Student Health Services confirms Tuberculosis case
Published: Tuesday, September 25, 2012
Updated: Tuesday, September 25, 2012 01:09
The season of sickness, sneezing and coughing may have taken a severe turn at Miami University.
Greg Calkins, medical director at Student Health Services (SHS) has confirmed there is a student who is suspected to have tuberculosis (TB).
“There is a student that we suspect might have tuberculosis,” Calkins said. “We don’t have a definite diagnosis but we are treating him as if he has it pending confirmation.”
Calkins said the situation is under control and students in classes with the student should not be concerned.
“Those students are not deemed to be in concerning contact,” Calkins said.
Calkins also said that only those who are in prolonged contact with the student should be concerned.
“The only ones that should be concerned are those that the [Butler County] Health Department deems ‘close contacts,’ such as roommates and friends that spend a lot of time with the student, something like four hours a day on a day-to-day basis,” Calkins said. “The reason for that is that TB really is not terribly contagious and it takes prolonged contact to transmit.”
Calkins said Student Health Services is working with the Butler County Health Department to identify those close contacts and notify them.
“We don’t do a public notification for a couple reasons,” Calkins said. “That would involve a lot of people that wouldn’t need to be alarmed and it might jeopardize privacy unnecessarily.”
He said SHS is in the process of alerting close contacts of the student.
First-year Lauren Curtis said she is not concerned yet about the possible presence of the disease on campus.
“I’m not concerned since it’s not a problem yet,” Curtis said. “It’s not worth it to scare people at this point.”

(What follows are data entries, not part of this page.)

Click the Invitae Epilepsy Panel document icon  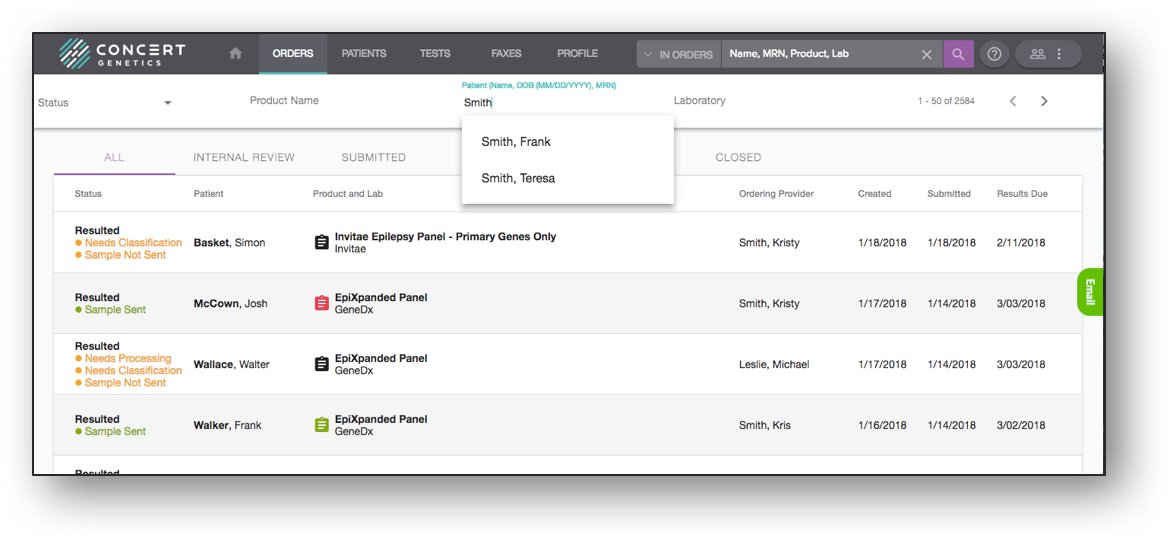point(322,243)
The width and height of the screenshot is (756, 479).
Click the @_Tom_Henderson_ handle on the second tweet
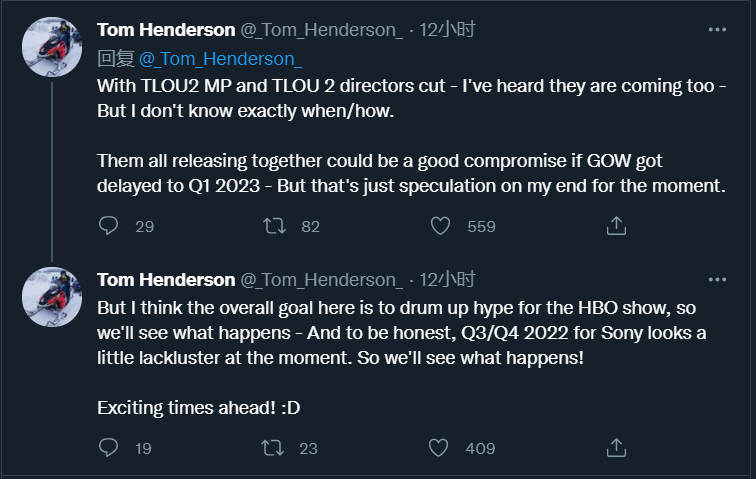pyautogui.click(x=320, y=279)
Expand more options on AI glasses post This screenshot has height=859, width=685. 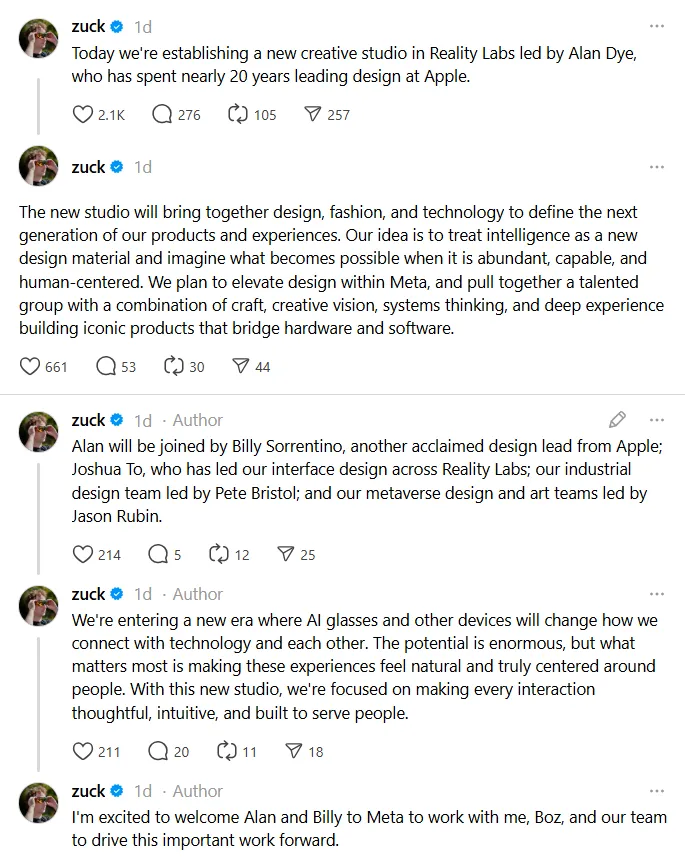[x=656, y=594]
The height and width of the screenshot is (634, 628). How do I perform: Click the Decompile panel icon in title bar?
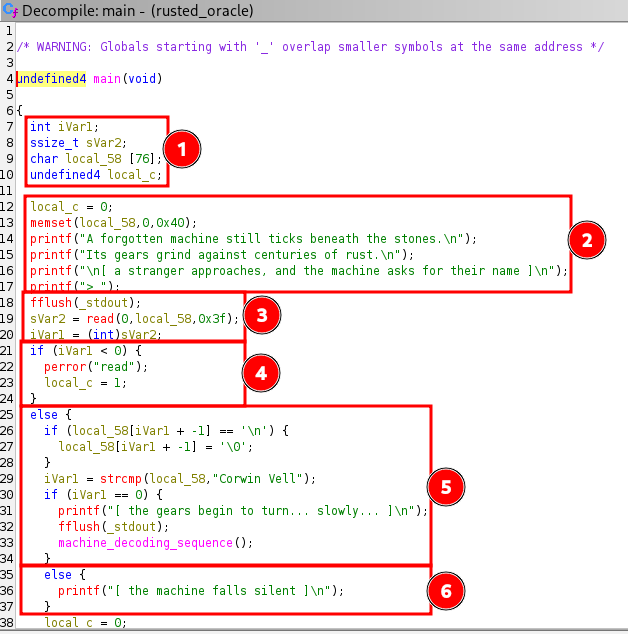point(11,11)
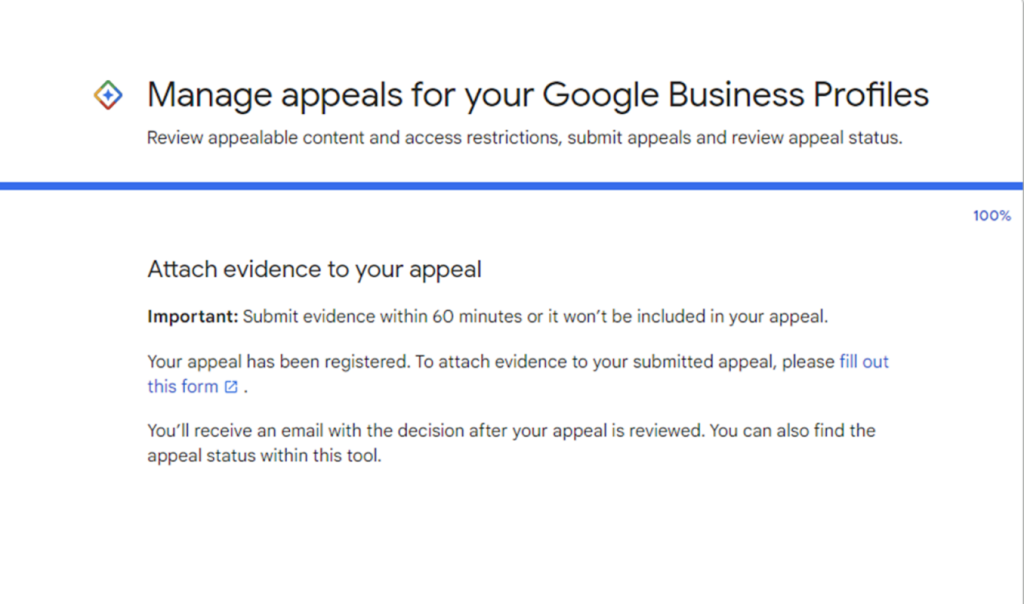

According to the National Institutes of Health, tuberculosis is a contagious, airborne disease, which usually affects the lungs and can be fatal.
Professor of microbiology Joseph Carlin said tuberculosis manifests differently in every individual.
“The symptoms really depend upon the individual,” Carlin said. “There are some people that are infected that really have no outward disease and their immune system contains it, but they’re still infected and they can stay that way for decades and can reactivate and spread the disease.”
However, Carlin said tuberculosis looks different in other individuals.
“Others have a rapidly progressing disease, and the health of their immune system can contribute to this,” Carlin said. “They have an immune system defect and in that case, tuberculosis causes coughing, and it can spread through coughing.”
According to the National Institutes of Health, symptoms can also include blood-tinged saliva.
Carlin said that an immune system which is functioning normally in an infected person builds a tubercle that, although it can damage the tissues, can also contain the disease. He said if the bacteria is not contained, it will destroy cells and cause damage.
The disease is contagious but completely curable, according to Carlin.
“It’s a very slow-developing infection,” Carlin said. “It’s entirely curable with antibiotics. But because it grows so slowly, it dies very slowly, so people who have it have to go on antibiotics, usually a combination, for months.”
Carlin said those who spend a lot of time with the infected person are the most at risk of contracting the disease.
In the United States in 2010, the case rate for tuberculosis per 100,000 people was 3.6 percent, which represented a downward trend in the case rate over the past decade, according to the Centers for Disease Control and Prevention.
First-year Will Dudley said he wished Miami would publicly notify students.
“I’d rather them actually tell people so in case the person came into contact with anyone, that student would know if they should see the doctor or not,” Dudley said.